While our planet was probably not a particularly hospitable place (at least from a human perspective) millions of years ago, when giant reptiles roamed the Earth’s surface, it appears that some areas were especially dangerous during that time.
An international team of paleontologists who studied the fossil vertebrates found in the so-called Kem Kem Group, “an area of Cretaceous rock formations in southeastern Morocco,” postulates that the Sahara was probably “the most dangerous place on Earth” due to the abundance of wild predators there, according to a press release issued by the University of Portsmouth.
“This was possibly the most dangerous place in the history of planet Earth, a place where a human time traveler would not last long,” said Dr.

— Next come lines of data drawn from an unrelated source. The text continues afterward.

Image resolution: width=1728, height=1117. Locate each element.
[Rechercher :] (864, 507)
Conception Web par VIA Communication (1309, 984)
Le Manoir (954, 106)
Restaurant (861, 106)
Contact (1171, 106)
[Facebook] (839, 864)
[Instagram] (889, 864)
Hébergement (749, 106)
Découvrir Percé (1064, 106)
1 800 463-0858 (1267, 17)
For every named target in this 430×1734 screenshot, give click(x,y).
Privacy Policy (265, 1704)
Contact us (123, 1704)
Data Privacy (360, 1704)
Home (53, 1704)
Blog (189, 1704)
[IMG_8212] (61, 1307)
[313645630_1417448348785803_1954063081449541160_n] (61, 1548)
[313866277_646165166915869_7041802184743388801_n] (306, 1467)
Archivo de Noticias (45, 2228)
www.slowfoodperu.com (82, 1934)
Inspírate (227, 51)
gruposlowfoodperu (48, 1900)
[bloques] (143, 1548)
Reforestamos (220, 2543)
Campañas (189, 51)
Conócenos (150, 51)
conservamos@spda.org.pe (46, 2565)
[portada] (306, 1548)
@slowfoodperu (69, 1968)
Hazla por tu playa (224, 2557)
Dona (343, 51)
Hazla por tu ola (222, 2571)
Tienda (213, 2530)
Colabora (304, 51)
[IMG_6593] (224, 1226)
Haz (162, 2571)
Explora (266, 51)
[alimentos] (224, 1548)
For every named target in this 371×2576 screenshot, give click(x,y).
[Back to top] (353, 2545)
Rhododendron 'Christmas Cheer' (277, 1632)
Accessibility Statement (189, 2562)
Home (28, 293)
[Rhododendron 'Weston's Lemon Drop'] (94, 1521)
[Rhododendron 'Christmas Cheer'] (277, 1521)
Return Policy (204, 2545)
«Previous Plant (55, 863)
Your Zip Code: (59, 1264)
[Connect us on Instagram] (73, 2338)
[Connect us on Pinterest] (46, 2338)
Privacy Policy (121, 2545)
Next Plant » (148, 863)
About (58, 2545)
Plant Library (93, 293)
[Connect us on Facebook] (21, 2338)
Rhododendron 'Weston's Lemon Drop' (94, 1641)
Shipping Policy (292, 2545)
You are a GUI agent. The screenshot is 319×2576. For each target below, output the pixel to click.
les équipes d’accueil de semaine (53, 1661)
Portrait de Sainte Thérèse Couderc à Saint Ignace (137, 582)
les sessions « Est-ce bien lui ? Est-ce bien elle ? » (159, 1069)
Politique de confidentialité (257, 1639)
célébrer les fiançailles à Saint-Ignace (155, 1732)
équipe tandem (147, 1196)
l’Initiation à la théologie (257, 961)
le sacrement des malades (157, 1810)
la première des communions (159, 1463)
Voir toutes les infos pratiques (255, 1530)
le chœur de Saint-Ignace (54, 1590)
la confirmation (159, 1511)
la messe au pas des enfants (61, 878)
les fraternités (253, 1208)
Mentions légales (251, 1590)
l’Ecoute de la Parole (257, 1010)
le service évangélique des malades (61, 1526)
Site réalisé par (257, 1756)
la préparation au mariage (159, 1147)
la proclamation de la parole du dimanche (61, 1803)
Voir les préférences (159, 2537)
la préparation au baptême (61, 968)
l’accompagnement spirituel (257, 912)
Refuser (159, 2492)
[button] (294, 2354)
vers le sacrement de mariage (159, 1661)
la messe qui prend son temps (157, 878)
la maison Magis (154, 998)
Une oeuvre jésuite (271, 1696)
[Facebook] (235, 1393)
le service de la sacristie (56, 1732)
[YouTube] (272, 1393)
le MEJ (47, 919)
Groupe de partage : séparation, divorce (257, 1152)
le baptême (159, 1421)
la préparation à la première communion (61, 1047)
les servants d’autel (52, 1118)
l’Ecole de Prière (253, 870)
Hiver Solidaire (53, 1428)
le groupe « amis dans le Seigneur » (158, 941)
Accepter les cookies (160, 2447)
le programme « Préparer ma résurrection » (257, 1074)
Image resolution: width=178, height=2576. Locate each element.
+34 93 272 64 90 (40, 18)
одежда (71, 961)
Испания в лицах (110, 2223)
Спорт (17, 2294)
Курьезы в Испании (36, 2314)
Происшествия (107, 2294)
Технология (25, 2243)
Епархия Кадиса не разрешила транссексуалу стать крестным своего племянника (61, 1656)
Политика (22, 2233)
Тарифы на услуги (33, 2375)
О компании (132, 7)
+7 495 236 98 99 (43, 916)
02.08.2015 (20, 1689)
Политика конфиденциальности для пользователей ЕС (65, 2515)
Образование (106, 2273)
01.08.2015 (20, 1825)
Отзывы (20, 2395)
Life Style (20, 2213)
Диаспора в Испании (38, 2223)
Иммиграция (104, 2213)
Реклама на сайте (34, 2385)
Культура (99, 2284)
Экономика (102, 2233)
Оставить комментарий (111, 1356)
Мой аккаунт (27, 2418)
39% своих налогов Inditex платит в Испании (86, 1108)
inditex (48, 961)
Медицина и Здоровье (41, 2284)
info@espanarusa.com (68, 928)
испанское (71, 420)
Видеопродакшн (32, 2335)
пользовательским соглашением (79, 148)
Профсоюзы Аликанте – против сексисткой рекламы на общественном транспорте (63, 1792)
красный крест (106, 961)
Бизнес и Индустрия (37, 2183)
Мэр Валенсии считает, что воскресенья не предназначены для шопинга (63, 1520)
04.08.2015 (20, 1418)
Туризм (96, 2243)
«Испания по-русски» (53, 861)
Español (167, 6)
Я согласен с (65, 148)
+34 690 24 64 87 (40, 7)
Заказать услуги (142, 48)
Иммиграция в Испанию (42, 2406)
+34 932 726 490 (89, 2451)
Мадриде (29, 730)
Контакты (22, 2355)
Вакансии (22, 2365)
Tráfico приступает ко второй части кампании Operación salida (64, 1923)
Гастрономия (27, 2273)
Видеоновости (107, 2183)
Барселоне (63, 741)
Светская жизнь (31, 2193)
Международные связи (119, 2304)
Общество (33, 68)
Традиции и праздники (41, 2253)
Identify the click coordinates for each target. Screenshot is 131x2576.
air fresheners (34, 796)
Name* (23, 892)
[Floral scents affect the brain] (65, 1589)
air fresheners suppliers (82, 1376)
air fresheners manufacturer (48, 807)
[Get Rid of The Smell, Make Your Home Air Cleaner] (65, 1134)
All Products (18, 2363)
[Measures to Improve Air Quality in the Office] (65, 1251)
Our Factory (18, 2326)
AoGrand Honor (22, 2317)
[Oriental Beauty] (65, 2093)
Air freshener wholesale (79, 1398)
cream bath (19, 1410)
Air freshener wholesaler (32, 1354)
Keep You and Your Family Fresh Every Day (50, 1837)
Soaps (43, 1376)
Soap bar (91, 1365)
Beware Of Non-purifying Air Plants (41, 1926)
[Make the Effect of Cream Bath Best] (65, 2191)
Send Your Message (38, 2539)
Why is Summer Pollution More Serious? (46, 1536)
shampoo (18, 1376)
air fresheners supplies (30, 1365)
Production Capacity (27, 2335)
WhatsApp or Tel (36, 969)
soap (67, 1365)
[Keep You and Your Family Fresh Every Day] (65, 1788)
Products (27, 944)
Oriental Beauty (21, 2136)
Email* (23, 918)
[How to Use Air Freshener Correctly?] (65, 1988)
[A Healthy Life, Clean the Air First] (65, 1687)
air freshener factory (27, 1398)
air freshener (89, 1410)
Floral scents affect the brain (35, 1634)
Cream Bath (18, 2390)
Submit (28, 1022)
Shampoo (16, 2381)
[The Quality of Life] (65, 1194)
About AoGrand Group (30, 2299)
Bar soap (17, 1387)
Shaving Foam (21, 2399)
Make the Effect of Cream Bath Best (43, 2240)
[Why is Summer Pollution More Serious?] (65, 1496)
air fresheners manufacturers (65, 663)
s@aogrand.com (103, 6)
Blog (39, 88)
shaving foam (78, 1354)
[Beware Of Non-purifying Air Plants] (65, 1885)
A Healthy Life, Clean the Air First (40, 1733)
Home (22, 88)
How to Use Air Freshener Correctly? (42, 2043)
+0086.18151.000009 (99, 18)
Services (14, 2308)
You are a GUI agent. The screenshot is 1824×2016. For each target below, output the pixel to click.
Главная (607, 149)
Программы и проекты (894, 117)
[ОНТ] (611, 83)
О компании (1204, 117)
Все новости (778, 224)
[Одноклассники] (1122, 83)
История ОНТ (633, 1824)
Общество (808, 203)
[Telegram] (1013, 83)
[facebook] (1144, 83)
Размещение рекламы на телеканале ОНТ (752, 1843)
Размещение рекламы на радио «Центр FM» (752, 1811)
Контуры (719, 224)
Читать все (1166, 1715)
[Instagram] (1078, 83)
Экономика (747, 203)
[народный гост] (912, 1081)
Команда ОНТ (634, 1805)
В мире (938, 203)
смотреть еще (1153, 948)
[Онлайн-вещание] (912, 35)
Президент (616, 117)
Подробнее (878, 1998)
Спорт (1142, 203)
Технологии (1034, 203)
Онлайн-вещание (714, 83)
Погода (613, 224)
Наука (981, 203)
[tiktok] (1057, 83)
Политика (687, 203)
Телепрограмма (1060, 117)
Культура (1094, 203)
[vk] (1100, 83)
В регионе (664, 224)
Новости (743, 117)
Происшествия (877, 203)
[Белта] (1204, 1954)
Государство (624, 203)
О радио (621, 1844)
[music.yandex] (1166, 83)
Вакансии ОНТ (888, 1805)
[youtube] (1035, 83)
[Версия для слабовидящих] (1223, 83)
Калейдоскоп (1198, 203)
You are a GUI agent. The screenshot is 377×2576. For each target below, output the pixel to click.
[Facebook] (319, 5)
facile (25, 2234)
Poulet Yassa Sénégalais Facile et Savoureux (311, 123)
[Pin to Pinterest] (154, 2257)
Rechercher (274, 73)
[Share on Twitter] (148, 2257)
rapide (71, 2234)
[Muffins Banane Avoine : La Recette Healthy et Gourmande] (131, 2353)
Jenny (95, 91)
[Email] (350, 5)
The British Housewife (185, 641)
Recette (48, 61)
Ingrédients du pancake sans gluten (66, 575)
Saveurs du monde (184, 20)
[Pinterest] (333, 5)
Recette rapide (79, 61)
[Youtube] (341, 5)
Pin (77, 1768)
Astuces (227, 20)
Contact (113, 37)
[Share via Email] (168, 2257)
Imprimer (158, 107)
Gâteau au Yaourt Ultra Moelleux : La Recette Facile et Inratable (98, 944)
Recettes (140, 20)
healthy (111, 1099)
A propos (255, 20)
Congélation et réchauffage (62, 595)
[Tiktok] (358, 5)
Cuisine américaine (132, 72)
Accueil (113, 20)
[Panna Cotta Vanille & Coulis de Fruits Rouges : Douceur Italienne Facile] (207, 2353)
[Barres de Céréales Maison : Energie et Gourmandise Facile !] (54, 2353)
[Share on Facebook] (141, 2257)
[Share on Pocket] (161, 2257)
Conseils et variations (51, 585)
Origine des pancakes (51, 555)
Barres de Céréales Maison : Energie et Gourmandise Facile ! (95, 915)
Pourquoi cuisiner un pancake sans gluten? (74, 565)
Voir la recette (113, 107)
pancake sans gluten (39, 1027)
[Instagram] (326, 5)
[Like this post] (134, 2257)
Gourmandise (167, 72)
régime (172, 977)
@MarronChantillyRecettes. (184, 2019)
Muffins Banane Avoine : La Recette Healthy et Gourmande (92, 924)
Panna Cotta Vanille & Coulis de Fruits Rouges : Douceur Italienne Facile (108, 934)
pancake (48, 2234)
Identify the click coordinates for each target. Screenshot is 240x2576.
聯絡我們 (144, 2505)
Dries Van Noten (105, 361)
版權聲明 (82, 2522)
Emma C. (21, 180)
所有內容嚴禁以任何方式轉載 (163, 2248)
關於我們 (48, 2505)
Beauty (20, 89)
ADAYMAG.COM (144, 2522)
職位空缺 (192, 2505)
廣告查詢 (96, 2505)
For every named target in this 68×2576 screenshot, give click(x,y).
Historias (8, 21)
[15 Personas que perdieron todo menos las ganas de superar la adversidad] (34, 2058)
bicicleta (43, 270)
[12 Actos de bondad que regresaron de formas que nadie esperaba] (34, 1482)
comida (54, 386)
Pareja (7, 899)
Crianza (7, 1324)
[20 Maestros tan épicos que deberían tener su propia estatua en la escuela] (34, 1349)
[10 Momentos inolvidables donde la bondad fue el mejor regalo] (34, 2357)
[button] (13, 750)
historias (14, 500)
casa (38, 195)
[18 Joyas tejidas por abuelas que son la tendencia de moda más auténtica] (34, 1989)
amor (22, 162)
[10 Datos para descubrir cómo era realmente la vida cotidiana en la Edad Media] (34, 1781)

Nizar Ibrahim, an assistant professor of biology at the University of Detroit Mercy and lead author of the study.
According to the statement, the area in question featured a “vast river system” 100 million years ago, populated by a variety of aquatic and terrestrial creatures, including three of the largest known predatory dinosaurs, such as “the saber-toothed Carcharodontosaurus ( over 8m in length with huge jaws and long, serrated teeth up to eight inches long) and Deltadromeus (about 8m in length, a member of the raptor family with long and unusually thin hind limbs for their size) ”
Other inhabitants of that region also included “predatory flying reptiles (pterosaurs)” and “crocodile hunters.”
As study co-author Professor David Martill of the University of Portsmouth explained, many of these predators relied on the abundance of fish in the area for their livelihood.
“This place was full of absolutely huge fish, including the giant coelacanths and the lungfish. The coelacanth, for example, is probably four or even five times larger than today’s coelacanth, “he said. “There is a huge freshwater saw shark called Onchopristis with the most fearsome rostral teeth, they are like spiked daggers, but wonderfully brilliant.”
Professor Martill also described his study as “the most comprehensive work on fossil vertebrates in the Sahara in nearly a century,” stressing the importance of “shedding light on Africa’s ancient past,” as the press release says.